// Start of Selection This guide provides a streamlined approach to using the Chunkr API for document processing and analysis. The way you use the API is by creating a task for each document you want to process, and then polling the task until it is completed.

Setup

  1. Create an Account

    Go to chunkr.ai and create an account. Once logged in, navigate to the API section to obtain your API key.

  2. Create a task

    Use the following curl command to create a new task:

     curl -X POST https://api.chunkr.ai/api/v1/task \
         -H "Content-Type: multipart/form-data" \
         -H "Authorization: ${YOUR_API_KEY}" \
         -F "file=@/path/to/your/file" \
         -F "model=HighQuality" \
         -F "target_chunk_length=512" \
         -F "ocr_strategy=Auto" \
         -F 'json_schema={
         "title": "Basket",
         "type": "object",
         "properties": [
         {
             "name": "black holes observed",
             "title": "Black Holes Observed",
             "type": "list",
             "description": "A list of black holes observed",
             "default": null
         },
         {
             "name": "implications of data",
             "title": "Implications of Data",
             "type": "string",
             "description": "The implications of the observed data",
             "default": null
         }
         ]
         };type=application/json'
    

    Note: The json_schema parameter is optional. When provided, it should be a list of properties for structured extraction. If you do not require structured data extraction, you can omit this field.

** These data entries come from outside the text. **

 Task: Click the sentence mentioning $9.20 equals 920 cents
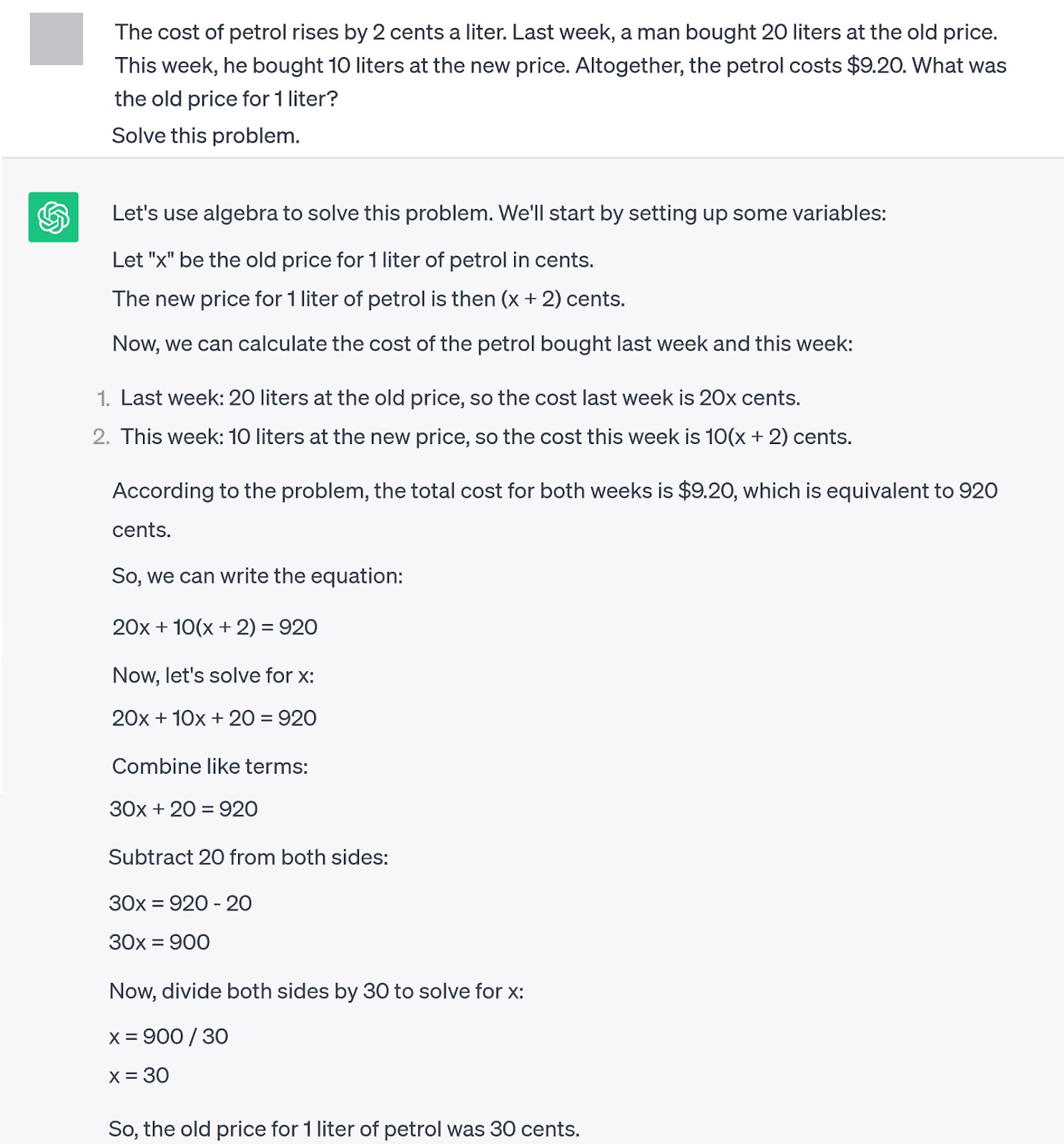554,491
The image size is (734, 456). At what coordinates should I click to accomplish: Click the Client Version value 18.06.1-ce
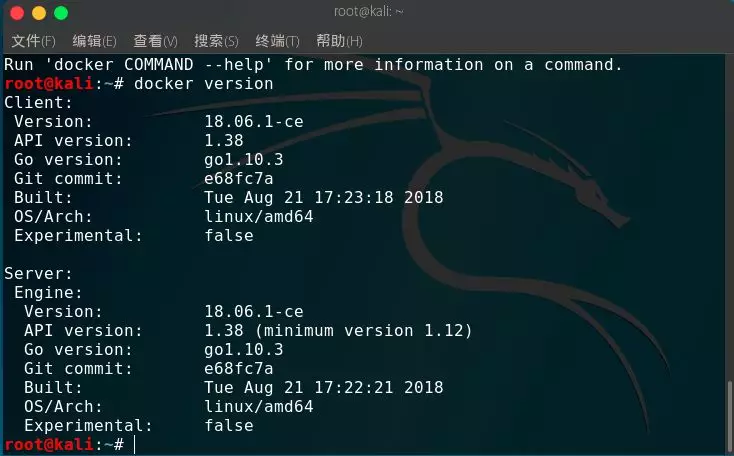tap(254, 122)
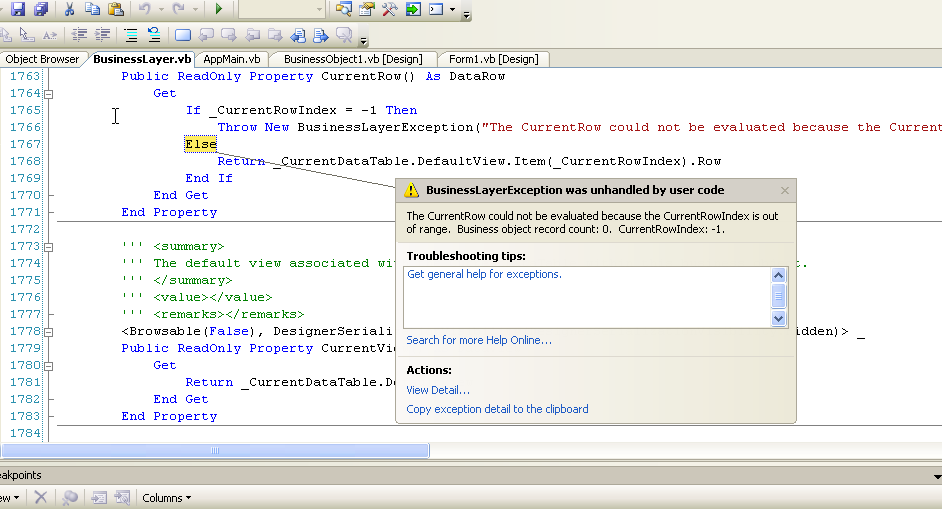The height and width of the screenshot is (509, 942).
Task: Click Copy exception detail to the clipboard
Action: tap(497, 409)
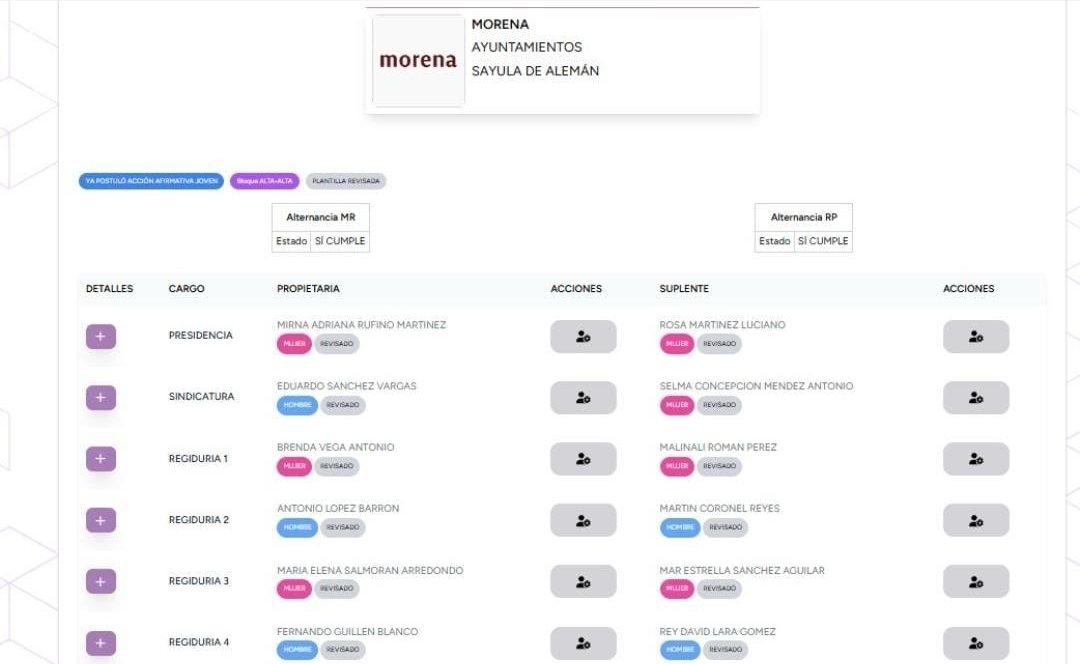
Task: Click the morena party logo thumbnail
Action: 418,61
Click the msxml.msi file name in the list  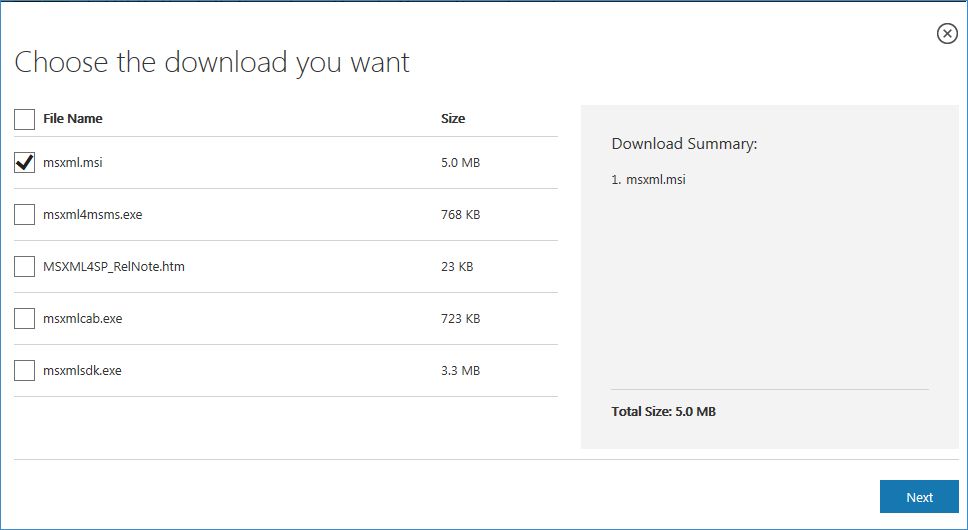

    This command will return the task object containing the task_id needed for polling the task.

  3. Get the task

    Use the following curl command to check the status of your task:

    curl -X GET https://api.chunkr.ai/api/v1/task/${TASK_ID} \
      -H "Authorization: ${YOUR_API_KEY}"
    

    Keep polling this endpoint until the status field in the response changes to Succeeded. Once successful, the output field in the response will contain the processed data.

  4. Interpreting the Response

    Here is an example of what the output might look like. For a full list of fields and explanations of the output, refer to the task response page.

    {
      "configuration": {
        "model": "Fast",
        "ocr_strategy": "Auto",
        "target_chunk_length": 512
      },
      "created_at": "2023-04-15T10:30:00Z",
      "expires_at": "2023-04-22T10:30:00Z",
      "file_name": "document.pdf",
      "finished_at": "2023-04-15T10:31:30Z",
      "input_file_url": "https://storage.chunkr.ai/input/document.pdf",
      "message": "Task completed successfully",
      "output": {
        "chunk_length": 1,
        "segments": [
          {
            "bbox": {
              "left": 10.0,
              "top": 70.0,
              "width": 110.0,
              "height": 20.0
            },
            "content": "This is a sample text segment.",
            "html": "<p>This is a sample text segment.</p>",
            "image": null,
            "markdown": "This is a sample text segment.",
            "ocr": [
              {
                "bbox": {
                  "left": 2.5,
                  "top": 10.0,
                  "width": 107.5,
                  "height": 10.0
                },
                "confidence": 0.97,
                "text": "This is a sample text segment."
              }
            ],
            "page_height": 842.0,
            "page_number": 1,
            "page_width": 595.0,
            "segment_id": "81729b96-086b-49ce-8112-de8e109bfc3c",
            "segment_type": "Text"
          }
        ]
      },
      "page_count": 5,
      "status": "Succeeded",
      "task_id": "65237fe1-d6f1-456b-9238-408b97a1536d",
      "task_url": "https://api.chunkr.ai/api/v1/task/65237fe1-d6f1-456b-9238-408b97a1536d"
    }